The conventional types of A-boards are traditionally made with any rigid flat material such as fibre board, chip board, wood, plyboard or MDF. Modern A-boards are made with plastic, steel or aluminum and in some of them the hinges are made with leather. Cheaper A-boards are made with wood-frame with cloth nailed upon and printed with screen-print or painted by hand. Chalkboards are also used as a A-board material, with the advertisement messages written by hand.

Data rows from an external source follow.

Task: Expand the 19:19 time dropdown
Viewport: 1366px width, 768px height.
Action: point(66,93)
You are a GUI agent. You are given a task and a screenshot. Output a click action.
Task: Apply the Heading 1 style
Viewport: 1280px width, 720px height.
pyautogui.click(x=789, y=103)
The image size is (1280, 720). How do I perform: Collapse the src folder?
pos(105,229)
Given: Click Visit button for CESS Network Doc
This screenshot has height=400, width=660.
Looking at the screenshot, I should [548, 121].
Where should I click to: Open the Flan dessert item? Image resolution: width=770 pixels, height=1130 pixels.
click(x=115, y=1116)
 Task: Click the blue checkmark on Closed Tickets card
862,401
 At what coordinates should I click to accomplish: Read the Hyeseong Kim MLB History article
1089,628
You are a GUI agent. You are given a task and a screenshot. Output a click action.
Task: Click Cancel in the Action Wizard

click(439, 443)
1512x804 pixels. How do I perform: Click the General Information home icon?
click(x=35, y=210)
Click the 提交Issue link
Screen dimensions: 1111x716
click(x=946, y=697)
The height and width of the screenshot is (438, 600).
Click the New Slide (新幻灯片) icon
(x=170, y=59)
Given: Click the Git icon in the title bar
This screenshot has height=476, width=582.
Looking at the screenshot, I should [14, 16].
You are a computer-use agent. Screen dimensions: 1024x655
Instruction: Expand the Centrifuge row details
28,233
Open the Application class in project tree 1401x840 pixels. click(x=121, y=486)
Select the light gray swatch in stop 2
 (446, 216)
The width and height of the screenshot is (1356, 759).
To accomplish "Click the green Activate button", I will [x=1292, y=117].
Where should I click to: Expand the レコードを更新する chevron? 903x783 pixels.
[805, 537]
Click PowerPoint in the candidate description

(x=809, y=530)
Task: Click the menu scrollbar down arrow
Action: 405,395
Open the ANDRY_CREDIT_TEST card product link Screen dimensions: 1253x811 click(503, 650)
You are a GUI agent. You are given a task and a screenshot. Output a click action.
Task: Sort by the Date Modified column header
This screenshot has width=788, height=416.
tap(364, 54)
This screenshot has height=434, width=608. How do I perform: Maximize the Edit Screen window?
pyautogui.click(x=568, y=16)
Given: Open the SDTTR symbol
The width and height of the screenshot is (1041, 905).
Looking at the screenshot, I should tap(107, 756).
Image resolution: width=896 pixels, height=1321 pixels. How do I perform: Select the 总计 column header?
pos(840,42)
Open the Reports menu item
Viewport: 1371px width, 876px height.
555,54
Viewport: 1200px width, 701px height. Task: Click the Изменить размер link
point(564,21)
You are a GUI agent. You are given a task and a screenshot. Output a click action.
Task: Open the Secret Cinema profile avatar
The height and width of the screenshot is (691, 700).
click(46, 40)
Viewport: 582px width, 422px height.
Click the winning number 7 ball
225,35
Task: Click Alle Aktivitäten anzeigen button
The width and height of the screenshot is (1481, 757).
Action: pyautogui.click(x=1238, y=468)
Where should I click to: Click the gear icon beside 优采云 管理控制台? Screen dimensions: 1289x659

There are advantages and disadvantages to using different materials. Wooden frames can be damaged by termites. Plastic materials like PVC become fragile with weather and polyethylene sandwich boards get warped in varying temperatures which causes bowing or dishing of the surface, which distorts the message or graphic printed on it. Phthalates used as plasticizers and lead used for workability and stability in PVC contribute to health complications. Moreover printing on plastic materials which needs a special type of ink which is costly. Chalkboard A-boards allow for messages to be easily replaced, but they must be written by hand, and the messages are susceptible to rain. Aluminum or steel frames are comparatively durable, but vulnerable to strong winds and bad weather conditions, especially rain, and wear out over time. On windier days sandbags are sometimes hung under the board as a counterweight which gives balance and stability. Colors often fade away after prolonged exposure to the sun. The use of different materials in a single object makes these boards unsuitable for recycling.